La Escuela de Salamanca fue la corriente intelectual que floreció en la Universidad de Salamanca durante el siglo XVI, dirigida por el dominico Francisco de Vitoria desde la cátedra de Prima de Teología. Vitoria y sus discípulos (Domingo de Soto, Tomás de Mercado, Bartolomé de Medina, Luis de Molina) sentaron las bases del derecho internacional moderno con las célebres «Relectio de Indis» y «Relectio de iure belli» (sobre la legitimidad de la conquista de América y la guerra justa), de la teoría económica del valor (precursores del marginalismo) y de la teoría política del consentimiento. Es considerada por muchos la cuna del pensamiento moderno occidental.
¿Por qué Salamanca es la «ciudad dorada»?
Salamanca recibe el sobrenombre de «ciudad dorada» o «ciudad de la piedra dorada» por la piedra arenisca de Villamayor con la que están construidos prácticamente todos sus monumentos y edificios históricos. Esta piedra adquiere al atardecer un característico tono dorado que ha cautivado a generaciones de visitantes. La cantera de Villamayor (a 5 km de Salamanca) sigue activa hoy, lo que permite restauraciones del centro histórico con materiales idénticos a los originales.
¿Por qué se busca la rana en la fachada de la Universidad?
La rana sobre la calavera de la fachada plateresca de la Universidad de Salamanca (Escuelas Mayores) es la estrella escondida del juego turístico salmantino. Está esculpida sobre uno de los pilares de la fachada como símbolo de la lujuria, recordatorio para los estudiantes de los peligros de los placeres mundanos. La leyenda popular dice que quien la encuentra a la primera tendrá suerte en los exámenes y se casará en el plazo de un año. La fachada (1529) es obra de un anónimo maestro plateresco y es considerada uno de los grandes ejemplos de la arquitectura del Renacimiento español.
¿Quién fue Miguel de Unamuno y qué dijo a Millán-Astray?

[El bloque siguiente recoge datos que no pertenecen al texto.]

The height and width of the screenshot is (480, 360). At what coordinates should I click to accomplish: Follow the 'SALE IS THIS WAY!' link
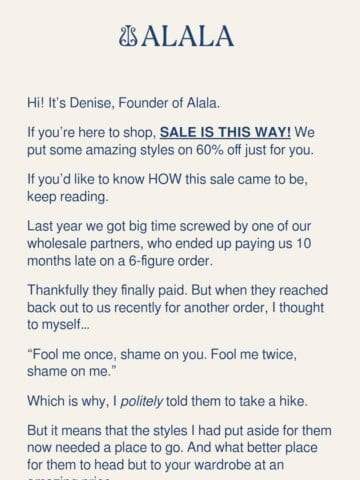click(225, 133)
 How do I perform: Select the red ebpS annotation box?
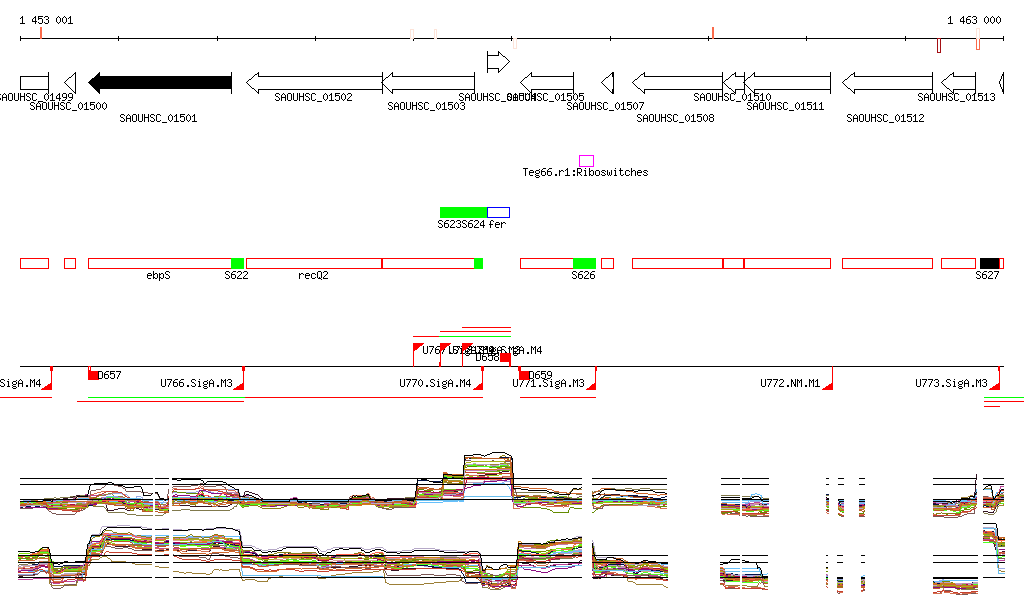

Miguel de Unamuno (1864-1936) fue uno de los grandes filósofos, escritores y rectores de la Universidad de Salamanca. El 12 de octubre de 1936, durante un acto académico en el Paraninfo de la Universidad, presidido por Carmen Polo (esposa de Franco) y por el general Millán-Astray (cofundador de la Legión), un legionario gritó el lema «¡Viva la muerte!». Unamuno tomó la palabra y respondió con un discurso histórico defendiendo la razón frente a la fuerza, terminando con las palabras: «Venceréis pero no convenceréis. Venceréis porque tenéis sobrada fuerza bruta. Pero no convenceréis, porque convencer significa persuadir. Y para persuadir necesitáis algo que os falta: razón y derecho en la lucha. Me parece inútil pediros que penséis en España». Unamuno murió en arresto domiciliario en Salamanca pocas semanas después, el 31 de diciembre de 1936.